Scarlett Johansson Addresses Past Controversial Comments, Admits to Feeling 'Tone-Deaf' at Times

Scarlett Johansson
Collier Schorr

'I can’t lie about the way I feel about things.'

Scarlett Johansson is reflecting on her past controversial remarks.

The 35-year-old actress covers the "Awards Extra!" special of Vanity Fair, and addresses her recent comments about Woody Allen, with whom she's worked on three movies and recently defended amid allegations of sexual abuse from his daughter, Dylan Farrow. Allen has denied the allegations.

"I feel the way I feel about it. It’s my experience. I don’t know any more than any other person knows. I only have a close proximity with Woody…he’s a friend of mine. But I have no other insight other than my relationship with him," Johansson says, before acknowledging how her support for Allen could be interpreted as her not believing an alleged victim.

"I do understand how that is triggering for some people," she acquiesces. "But just because I believe my friend does not mean that I don’t support women, believe women. I think you have to take it on a case-by-case basis. You can’t have this blanket statement -- I don’t believe that. But that’s my personal belief. That’s how I feel."

Another controversial moment for Johansson came when she was cast as a transgender man in Rub & Tug, a film that was based on a true story. After initial criticism that the role went to a cis woman over a trans man, Johansson responded by naming off other actors -- Jeffrey Tambor, Jared Leto and Felicity Huffman -- who have played such roles previously. After that response was criticized, Johansson released a second statement in which she apologized and later exited the project.

"In hindsight, I mishandled that situation. I was not sensitive, my initial reaction to it. I wasn’t totally aware of how the trans community felt about those three actors playing -- and how they felt in general about cis actors playing -- transgender people," Johansson says. "I wasn’t aware of that conversation -- I was uneducated. So I learned a lot through that process. I misjudged that."

"It was a hard time. It was like a whirlwind," she continues. "I felt terribly about it. To feel like you’re kind of tone-deaf to something is not a good feeling."

On a whole, though, Johansson rejects the idea that people should have to censor their feelings or beliefs for public consumption.

"I’m not a politician, and I can’t lie about the way I feel about things. I don’t have that. It’s just not a part of my personality. I don’t want to have to edit myself, or temper what I think or say. I can’t live that way. It’s just not me," she says. "And also I think that when you have that kind of integrity, it’s going to probably rub people, some people, the wrong way. And that’s kind of par for the course, I guess."

* **MATERIAL**:
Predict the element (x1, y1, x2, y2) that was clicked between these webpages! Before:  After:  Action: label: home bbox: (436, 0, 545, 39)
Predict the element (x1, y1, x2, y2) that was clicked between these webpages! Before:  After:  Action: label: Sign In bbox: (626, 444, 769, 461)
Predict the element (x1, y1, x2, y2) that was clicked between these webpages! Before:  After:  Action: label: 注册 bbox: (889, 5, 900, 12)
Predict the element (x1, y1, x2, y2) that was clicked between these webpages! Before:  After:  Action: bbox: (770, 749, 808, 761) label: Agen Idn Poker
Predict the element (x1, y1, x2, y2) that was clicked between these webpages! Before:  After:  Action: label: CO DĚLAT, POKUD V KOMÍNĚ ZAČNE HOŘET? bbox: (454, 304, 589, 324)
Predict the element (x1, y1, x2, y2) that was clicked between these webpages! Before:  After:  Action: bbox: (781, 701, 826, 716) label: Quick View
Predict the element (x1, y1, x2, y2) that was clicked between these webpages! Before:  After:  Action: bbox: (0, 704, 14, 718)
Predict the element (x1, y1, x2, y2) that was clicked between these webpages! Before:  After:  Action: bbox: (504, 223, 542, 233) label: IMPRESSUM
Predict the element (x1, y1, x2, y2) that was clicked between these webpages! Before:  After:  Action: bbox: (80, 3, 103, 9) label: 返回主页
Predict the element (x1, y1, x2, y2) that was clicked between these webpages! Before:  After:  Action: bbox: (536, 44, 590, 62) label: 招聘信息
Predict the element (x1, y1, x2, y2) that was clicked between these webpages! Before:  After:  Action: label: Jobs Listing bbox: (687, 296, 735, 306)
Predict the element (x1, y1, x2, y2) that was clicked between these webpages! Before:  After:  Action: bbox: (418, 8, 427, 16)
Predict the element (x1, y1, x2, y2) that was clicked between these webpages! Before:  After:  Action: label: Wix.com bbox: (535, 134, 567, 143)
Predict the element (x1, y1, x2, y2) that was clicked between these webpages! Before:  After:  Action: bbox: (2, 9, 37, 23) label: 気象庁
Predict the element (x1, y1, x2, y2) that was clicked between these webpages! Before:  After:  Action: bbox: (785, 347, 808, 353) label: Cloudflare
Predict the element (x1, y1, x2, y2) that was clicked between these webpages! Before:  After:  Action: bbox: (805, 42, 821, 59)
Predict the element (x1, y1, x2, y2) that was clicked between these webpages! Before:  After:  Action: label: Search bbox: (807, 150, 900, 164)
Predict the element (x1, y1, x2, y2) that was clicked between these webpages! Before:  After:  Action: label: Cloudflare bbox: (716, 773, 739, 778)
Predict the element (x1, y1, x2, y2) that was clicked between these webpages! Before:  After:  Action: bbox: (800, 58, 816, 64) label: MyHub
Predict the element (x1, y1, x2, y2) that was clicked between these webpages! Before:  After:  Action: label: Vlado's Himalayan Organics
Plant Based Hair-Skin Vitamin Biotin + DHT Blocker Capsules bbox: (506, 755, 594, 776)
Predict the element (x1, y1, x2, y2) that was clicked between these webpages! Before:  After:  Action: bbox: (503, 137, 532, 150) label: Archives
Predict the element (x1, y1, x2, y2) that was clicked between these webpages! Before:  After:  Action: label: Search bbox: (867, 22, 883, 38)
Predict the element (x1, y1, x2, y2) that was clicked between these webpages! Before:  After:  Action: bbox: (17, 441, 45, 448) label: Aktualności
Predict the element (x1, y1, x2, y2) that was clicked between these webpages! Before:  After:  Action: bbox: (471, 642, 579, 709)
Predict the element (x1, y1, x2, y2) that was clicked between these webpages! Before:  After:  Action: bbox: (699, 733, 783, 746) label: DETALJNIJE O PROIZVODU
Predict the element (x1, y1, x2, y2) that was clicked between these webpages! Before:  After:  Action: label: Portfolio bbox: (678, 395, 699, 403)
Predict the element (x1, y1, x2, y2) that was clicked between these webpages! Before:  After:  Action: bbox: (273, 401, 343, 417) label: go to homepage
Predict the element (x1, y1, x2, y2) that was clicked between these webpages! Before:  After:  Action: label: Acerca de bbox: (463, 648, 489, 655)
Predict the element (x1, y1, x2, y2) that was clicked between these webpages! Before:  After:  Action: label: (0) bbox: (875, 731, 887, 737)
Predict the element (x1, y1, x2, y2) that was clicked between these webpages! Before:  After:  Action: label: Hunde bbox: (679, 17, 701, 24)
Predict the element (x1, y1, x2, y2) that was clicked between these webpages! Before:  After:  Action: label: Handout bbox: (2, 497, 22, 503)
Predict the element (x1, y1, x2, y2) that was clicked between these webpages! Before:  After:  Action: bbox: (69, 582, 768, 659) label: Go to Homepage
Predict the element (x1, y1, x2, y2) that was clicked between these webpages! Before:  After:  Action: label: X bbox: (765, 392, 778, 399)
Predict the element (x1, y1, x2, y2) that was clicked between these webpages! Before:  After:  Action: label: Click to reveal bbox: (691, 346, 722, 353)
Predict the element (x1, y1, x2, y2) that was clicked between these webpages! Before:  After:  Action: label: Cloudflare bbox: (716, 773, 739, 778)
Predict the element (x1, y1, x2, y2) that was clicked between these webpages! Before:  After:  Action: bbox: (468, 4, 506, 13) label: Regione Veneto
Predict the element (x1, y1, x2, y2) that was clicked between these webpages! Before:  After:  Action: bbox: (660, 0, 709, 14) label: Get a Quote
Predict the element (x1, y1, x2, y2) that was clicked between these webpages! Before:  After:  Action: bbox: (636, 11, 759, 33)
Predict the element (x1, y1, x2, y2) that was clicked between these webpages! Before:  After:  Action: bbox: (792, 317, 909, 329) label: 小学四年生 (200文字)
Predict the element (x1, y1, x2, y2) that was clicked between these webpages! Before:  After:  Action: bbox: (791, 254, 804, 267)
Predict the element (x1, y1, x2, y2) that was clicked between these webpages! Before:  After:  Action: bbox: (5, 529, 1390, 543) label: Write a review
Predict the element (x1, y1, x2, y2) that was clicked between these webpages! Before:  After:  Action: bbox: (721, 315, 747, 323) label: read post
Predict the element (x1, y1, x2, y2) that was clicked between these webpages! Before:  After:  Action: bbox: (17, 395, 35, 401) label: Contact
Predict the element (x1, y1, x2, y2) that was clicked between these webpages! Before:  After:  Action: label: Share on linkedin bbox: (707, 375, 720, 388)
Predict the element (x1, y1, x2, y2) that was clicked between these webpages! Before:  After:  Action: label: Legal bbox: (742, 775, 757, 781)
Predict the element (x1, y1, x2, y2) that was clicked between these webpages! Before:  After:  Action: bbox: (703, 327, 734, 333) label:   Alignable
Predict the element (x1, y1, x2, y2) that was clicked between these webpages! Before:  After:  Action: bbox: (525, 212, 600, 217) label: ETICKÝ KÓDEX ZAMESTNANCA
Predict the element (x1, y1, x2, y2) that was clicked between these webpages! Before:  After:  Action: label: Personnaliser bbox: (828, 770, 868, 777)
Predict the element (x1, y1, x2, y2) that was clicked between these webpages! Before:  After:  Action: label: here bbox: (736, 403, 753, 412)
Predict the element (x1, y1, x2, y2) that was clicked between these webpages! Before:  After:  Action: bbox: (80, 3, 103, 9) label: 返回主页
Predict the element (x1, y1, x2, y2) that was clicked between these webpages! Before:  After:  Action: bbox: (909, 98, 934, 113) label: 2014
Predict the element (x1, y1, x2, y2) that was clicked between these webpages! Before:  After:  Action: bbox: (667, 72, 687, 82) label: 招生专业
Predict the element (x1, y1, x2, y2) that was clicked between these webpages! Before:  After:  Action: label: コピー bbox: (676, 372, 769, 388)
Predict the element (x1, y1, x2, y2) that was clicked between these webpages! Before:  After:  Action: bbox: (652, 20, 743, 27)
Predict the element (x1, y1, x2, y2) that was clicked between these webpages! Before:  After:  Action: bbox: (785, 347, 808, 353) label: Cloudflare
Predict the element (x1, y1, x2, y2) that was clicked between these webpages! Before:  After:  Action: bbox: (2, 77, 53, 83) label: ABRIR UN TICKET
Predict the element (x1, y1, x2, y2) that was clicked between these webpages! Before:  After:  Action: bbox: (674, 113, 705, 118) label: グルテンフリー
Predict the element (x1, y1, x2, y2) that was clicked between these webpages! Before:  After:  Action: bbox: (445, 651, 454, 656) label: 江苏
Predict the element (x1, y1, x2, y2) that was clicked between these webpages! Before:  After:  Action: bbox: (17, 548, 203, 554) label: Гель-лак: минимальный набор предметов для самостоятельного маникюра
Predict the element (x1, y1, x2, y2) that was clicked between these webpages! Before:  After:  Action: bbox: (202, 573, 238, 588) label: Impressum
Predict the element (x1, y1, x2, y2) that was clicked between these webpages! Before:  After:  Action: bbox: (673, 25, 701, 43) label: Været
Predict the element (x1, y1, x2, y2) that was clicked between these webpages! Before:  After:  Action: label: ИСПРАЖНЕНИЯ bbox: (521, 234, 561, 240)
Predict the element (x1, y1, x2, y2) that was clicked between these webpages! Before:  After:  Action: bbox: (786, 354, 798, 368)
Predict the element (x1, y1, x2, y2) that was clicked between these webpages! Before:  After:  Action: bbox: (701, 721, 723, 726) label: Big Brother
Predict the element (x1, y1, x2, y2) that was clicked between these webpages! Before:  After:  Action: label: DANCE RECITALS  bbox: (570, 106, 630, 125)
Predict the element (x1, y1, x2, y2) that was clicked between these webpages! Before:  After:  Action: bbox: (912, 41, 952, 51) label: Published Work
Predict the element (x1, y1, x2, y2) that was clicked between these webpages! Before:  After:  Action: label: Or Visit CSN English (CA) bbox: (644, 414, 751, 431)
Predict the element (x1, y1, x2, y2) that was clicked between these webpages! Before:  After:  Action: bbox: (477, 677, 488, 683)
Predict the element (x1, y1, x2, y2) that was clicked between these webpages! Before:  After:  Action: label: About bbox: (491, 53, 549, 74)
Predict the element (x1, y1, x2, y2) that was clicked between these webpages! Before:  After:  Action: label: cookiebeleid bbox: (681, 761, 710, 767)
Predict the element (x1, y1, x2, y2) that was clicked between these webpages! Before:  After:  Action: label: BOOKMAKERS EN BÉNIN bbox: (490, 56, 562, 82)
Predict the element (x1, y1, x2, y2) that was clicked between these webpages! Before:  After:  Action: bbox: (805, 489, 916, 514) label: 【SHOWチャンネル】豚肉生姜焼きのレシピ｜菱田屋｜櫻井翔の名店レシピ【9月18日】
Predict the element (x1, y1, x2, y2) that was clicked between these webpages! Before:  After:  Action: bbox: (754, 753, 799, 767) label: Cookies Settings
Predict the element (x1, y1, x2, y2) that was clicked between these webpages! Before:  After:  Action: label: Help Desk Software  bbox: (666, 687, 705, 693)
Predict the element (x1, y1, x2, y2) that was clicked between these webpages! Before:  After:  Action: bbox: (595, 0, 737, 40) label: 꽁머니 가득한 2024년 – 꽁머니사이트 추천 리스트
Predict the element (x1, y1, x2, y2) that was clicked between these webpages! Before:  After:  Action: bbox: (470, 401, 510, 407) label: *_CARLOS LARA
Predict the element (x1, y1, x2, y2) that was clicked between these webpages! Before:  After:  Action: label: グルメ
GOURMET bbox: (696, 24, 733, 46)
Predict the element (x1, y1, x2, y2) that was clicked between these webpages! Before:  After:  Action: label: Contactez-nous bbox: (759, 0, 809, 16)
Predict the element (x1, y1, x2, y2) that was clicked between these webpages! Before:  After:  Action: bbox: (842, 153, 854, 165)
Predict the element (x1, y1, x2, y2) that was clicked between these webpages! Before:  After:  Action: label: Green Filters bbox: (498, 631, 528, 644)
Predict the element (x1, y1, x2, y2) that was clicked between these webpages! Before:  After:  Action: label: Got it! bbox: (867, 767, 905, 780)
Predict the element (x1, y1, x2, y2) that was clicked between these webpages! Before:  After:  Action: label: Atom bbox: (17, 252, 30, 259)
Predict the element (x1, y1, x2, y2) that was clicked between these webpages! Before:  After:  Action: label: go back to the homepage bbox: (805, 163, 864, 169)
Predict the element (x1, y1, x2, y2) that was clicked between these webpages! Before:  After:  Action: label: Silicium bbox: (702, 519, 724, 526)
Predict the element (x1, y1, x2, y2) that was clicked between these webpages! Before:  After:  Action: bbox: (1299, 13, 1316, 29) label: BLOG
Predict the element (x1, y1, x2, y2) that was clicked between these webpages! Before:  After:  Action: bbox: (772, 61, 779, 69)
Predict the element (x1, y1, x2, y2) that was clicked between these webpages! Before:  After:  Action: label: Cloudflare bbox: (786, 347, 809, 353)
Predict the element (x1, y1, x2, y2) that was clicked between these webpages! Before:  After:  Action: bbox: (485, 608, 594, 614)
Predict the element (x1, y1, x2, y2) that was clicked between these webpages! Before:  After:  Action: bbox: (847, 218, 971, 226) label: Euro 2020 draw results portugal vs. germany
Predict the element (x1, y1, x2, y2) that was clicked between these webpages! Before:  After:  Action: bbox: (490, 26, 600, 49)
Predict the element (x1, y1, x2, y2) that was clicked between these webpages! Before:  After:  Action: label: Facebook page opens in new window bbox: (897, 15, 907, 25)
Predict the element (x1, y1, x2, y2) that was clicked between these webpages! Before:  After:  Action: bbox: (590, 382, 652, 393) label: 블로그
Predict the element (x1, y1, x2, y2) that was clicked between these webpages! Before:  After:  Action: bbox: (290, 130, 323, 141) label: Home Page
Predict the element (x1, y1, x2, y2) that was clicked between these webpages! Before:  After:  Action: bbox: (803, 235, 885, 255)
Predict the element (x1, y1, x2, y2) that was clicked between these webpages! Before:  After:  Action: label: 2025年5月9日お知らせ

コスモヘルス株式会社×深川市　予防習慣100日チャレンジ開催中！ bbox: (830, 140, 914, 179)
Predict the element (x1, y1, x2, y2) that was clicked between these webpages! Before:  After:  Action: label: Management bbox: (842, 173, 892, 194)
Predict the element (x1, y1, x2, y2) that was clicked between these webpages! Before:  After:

* **EXERCISE REQUIREMENTS**:
1. Output the part of the Scarlett Johansson article that begins at the words "Another controversial moment" and stops after "later exited the project.", reproducing it word for word.
2. Write the next part of the Scarlett Johansson article, picking up after its final paragraph.

* **WRITTEN RESPONSES**:
1.
Another controversial moment for Johansson came when she was cast as a transgender man in Rub & Tug, a film that was based on a true story. After initial criticism that the role went to a cis woman over a trans man, Johansson responded by naming off other actors -- Jeffrey Tambor, Jared Leto and Felicity Huffman -- who have played such roles previously. After that response was criticized, Johansson released a second statement in which she apologized and later exited the project.

2.
"Even though there’s moments where I feel maybe more vulnerable because I’ve spoken my own opinion about something, my own truth and experience about it -- and I know that it might be picked apart in some way, people might have a visceral reaction to it -- I think it’s dangerous to temper how you represent yourself, because you’re afraid of that kind of response," she adds. "That, to me, doesn’t seem very progressive at all. That seems scary."

Collier Schorr

In regard to her professional life, Johansson has never been in a better place. Her standalone Marvel movie, Black Widow, is due out next year -- Johansson says it will "elevate the genre" by dealing with "a lot of tough stuff" -- and she's in two critically acclaimed films now, Jojo Rabbit and Marriage Story. For Johansson, all that success has come thanks to working "really hard for a really long time," even through struggles, which included the role of Black Widow initially going to Emily Blunt before later being offered to Johansson. 

"I definitely am the type of person who’s always waiting for the other shoe to drop. But I’m learning to change that habit," she says. "I’ve been working for, I don’t know, 25 years or something. Over that time, my feelings towards work, it’s ebbed and flowed. At times I felt like I couldn’t get anything that was substantial or that felt challenging to me."

Now, though, Johansson says, she's afforded "the ability to not feel like I have to work all the time."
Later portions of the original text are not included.